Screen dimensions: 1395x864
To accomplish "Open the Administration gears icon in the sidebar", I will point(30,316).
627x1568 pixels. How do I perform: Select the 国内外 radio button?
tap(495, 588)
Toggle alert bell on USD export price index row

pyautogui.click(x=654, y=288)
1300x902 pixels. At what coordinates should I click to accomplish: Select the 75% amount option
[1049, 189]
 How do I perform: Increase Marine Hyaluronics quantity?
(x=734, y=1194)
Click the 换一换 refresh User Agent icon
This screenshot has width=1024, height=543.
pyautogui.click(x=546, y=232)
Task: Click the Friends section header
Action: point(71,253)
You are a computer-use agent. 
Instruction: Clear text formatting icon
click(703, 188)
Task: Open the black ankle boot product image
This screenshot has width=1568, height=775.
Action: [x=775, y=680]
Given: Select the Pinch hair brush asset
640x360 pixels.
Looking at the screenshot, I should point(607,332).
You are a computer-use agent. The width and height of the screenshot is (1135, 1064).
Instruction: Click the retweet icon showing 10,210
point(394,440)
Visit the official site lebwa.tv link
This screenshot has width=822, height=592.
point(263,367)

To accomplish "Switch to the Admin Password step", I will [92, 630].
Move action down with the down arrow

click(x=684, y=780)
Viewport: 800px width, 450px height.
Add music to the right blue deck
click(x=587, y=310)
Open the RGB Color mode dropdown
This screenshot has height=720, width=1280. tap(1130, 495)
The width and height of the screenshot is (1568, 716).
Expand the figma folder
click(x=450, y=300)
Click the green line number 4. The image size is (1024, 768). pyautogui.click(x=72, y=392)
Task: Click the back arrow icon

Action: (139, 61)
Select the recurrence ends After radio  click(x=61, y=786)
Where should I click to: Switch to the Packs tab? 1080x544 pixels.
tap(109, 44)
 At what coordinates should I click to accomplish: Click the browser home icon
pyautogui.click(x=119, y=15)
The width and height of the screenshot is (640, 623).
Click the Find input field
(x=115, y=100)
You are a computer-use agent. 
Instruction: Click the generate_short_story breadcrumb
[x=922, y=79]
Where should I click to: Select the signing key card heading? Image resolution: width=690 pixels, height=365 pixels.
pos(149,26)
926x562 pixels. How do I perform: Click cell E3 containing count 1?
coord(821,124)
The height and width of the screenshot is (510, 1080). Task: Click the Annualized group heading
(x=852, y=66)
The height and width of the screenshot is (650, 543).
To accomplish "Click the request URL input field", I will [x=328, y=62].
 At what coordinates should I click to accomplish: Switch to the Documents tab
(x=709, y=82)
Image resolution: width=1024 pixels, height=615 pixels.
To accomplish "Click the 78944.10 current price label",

__________________________________________________

The problem: Every record above is to be transcribed exactly.

Final answer:
Screen dimensions: 1395x864
To accomplish "Open the Administration gears icon in the sidebar", I will point(30,316).
627x1568 pixels. How do I perform: Select the 国内外 radio button?
tap(495, 588)
Toggle alert bell on USD export price index row

pyautogui.click(x=654, y=288)
1300x902 pixels. At what coordinates should I click to accomplish: Select the 75% amount option
[1049, 189]
 How do I perform: Increase Marine Hyaluronics quantity?
(x=734, y=1194)
Click the 换一换 refresh User Agent icon
This screenshot has width=1024, height=543.
pyautogui.click(x=546, y=232)
Task: Click the Friends section header
Action: point(71,253)
You are a computer-use agent. 
Instruction: Clear text formatting icon
click(703, 188)
Task: Open the black ankle boot product image
This screenshot has width=1568, height=775.
Action: [x=775, y=680]
Given: Select the Pinch hair brush asset
640x360 pixels.
Looking at the screenshot, I should point(607,332).
You are a computer-use agent. The width and height of the screenshot is (1135, 1064).
Instruction: Click the retweet icon showing 10,210
point(394,440)
Visit the official site lebwa.tv link
This screenshot has width=822, height=592.
point(263,367)

To accomplish "Switch to the Admin Password step", I will [92, 630].
Move action down with the down arrow

click(x=684, y=780)
Viewport: 800px width, 450px height.
Add music to the right blue deck
click(x=587, y=310)
Open the RGB Color mode dropdown
This screenshot has height=720, width=1280. tap(1130, 495)
The width and height of the screenshot is (1568, 716).
Expand the figma folder
click(x=450, y=300)
Click the green line number 4. The image size is (1024, 768). pyautogui.click(x=72, y=392)
Task: Click the back arrow icon

Action: (139, 61)
Select the recurrence ends After radio  click(x=61, y=786)
Where should I click to: Switch to the Packs tab? 1080x544 pixels.
tap(109, 44)
 At what coordinates should I click to accomplish: Click the browser home icon
pyautogui.click(x=119, y=15)
The width and height of the screenshot is (640, 623).
Click the Find input field
(x=115, y=100)
You are a computer-use agent. 
Instruction: Click the generate_short_story breadcrumb
[x=922, y=79]
Where should I click to: Select the signing key card heading? Image resolution: width=690 pixels, height=365 pixels.
pos(149,26)
926x562 pixels. How do I perform: Click cell E3 containing count 1?
coord(821,124)
The height and width of the screenshot is (510, 1080). Task: Click the Annualized group heading
(x=852, y=66)
The height and width of the screenshot is (650, 543).
To accomplish "Click the request URL input field", I will [x=328, y=62].
 At what coordinates should I click to accomplish: Switch to the Documents tab
(x=709, y=82)
Image resolution: width=1024 pixels, height=615 pixels.
To accomplish "Click the 78944.10 current price label",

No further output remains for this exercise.